# Laptop screen cleaning



## Pearl B (Sep 27, 2008)

I got a new laptop as a present. I didnt get the manuals that goes with it.

What do you use to clean the screen? It looks like it has a special coating.

Any suggestions for what kind of cleaning solution/kits will be greatly appreciated.

TIA


----------



## Guest (Apr 3, 2012)

A coating? Are you sure it isn't a piece of vinyl? If that's the case, just peel it off. That's there just to protect it during shipping.


----------



## Kung (Jan 19, 2004)

A 1:1 solution of distilled water and regular vinegar.

Seriously. Mix a small amount up, and then spray it on the RAG (not on the screen) and wipe from top to bottom.

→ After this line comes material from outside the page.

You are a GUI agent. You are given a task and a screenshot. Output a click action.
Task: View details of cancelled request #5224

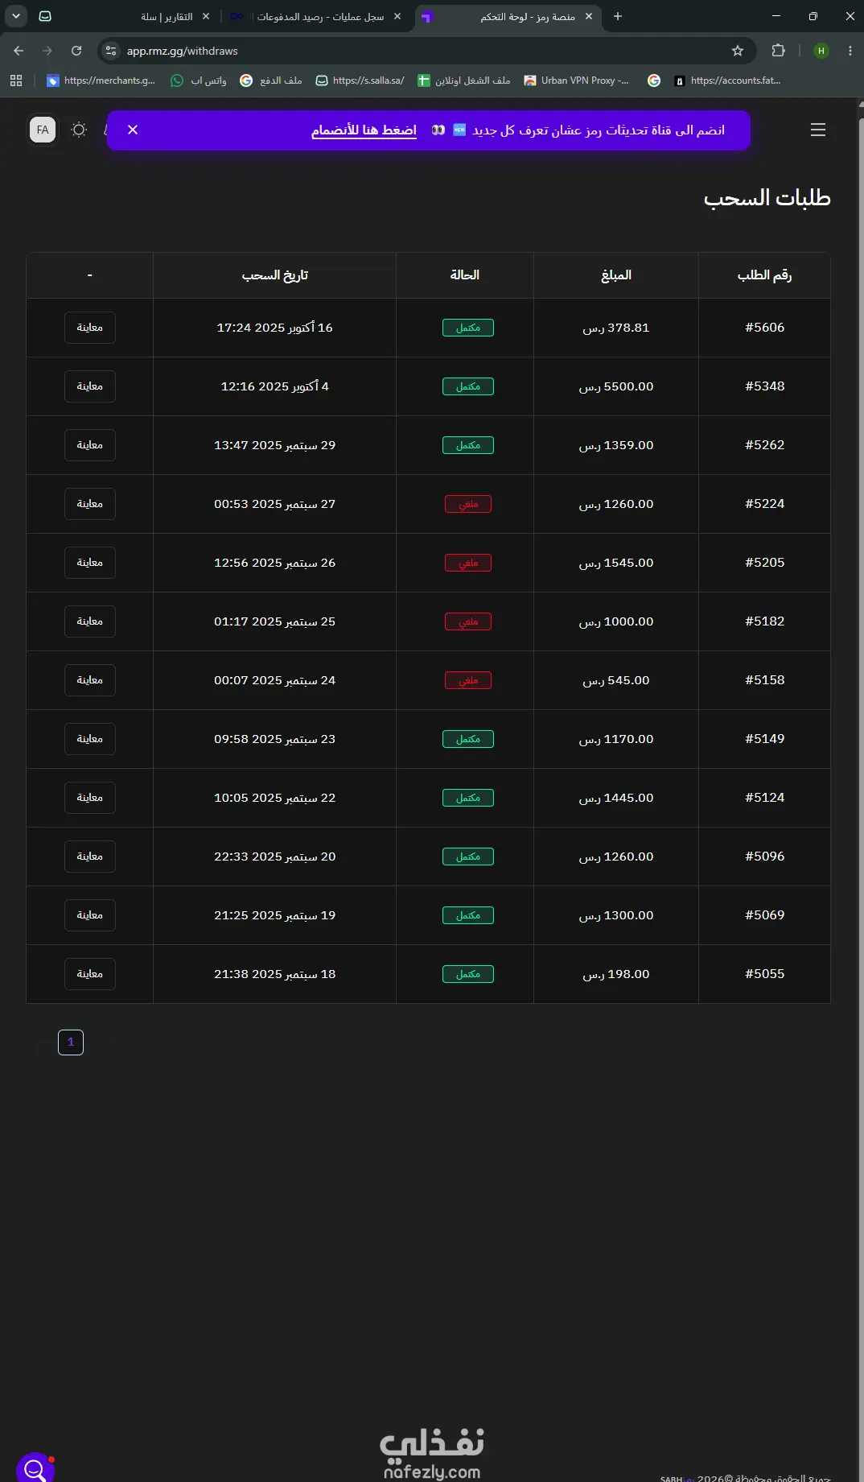click(x=90, y=504)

You can also use a 1:1 solution of distilled water and isopropyl alcohol.


----------



## arabian knight (Dec 19, 2005)

Kung said:


> A 1:1 solution of distilled water and regular vinegar.
> 
> Seriously. Mix a small amount up, and then spray it on the RAG (not on the screen) and wipe from top to bottom.
> 
> You can also use a 1:1 solution of distilled water and isopropyl alcohol.


Same thing goes for cleaning any LCD type screens including TV's. I am lucky with this iMac, even if it is a LCD Monitor, it has a glass covering it up, not a soft screened one like other LCD monitors including TV's


----------



## whodunit (Mar 29, 2004)

Best thing to clean with from my experience is those micro fiber towels in the automotive section of Costco.

Dampen a section with water and use that to wipe the screen. The dry section of the towel is then used to dry.

Using the towels makes for no streaks or buildup that will collect dust in a few weeks.


----------



## Pearl B (Sep 27, 2008)

Thank you everyone!


> A coating?


No its not a peel away coating.


----------



## Nevada (Sep 9, 2004)

I just wipe the screen off with a damp paper towel when it gets dirty enough to irritate me. That seems to work.


----------



## Harry Chickpea (Dec 19, 2008)

[Youtube]xdX6FYbCg9s[/Youtube]


----------



## RedHeadedTricia (Jun 20, 2006)

I usually use windex sprayed onto a papertowel. I turn my laptop off, make sure that it is bright outside with the window behind me. Then wipe down. With the bright sunny window behind me, I can see streaks on the screen. I start from top of screen going down. I also hit the key board the same way too..... It was what my Eddie always did on this laptop and he worked IT for Microsoft before he passed on. 

RHTricia


----------



## arabian knight (Dec 19, 2005)

Well lets get a few things straight here. 
Back in the day Glass was used. Glass was used on TV screens as well. But No More. When you are talking about LCD Monitors.
Those are so soft you can lightly press you fingernail on the screen and you will SEE the screen make a line when you move you finger across it. It is that soft and pliable.
Now they have a very soft plastic film screens. You never ever want to use anything that has alcohol, and no paper toweling either as that can and will small scratches on the surface.
That is why all makers say a Soft Cloth, now when cleaning such surfaces.


----------



## Pearl B (Sep 27, 2008)

Thank you everyone for the advice.

I was in walmart and saw a screen cleaning kit for all laptops,monitors, digital video cam corders,e-books and gps. I went ahead and got it. Ive got a few cameras, and an e-reader coming.

It was only $8. This new laptop is my little baby.Ive never had anything this new or nice.
So to me, it was worth it. Im still going to test a small corner first.


----------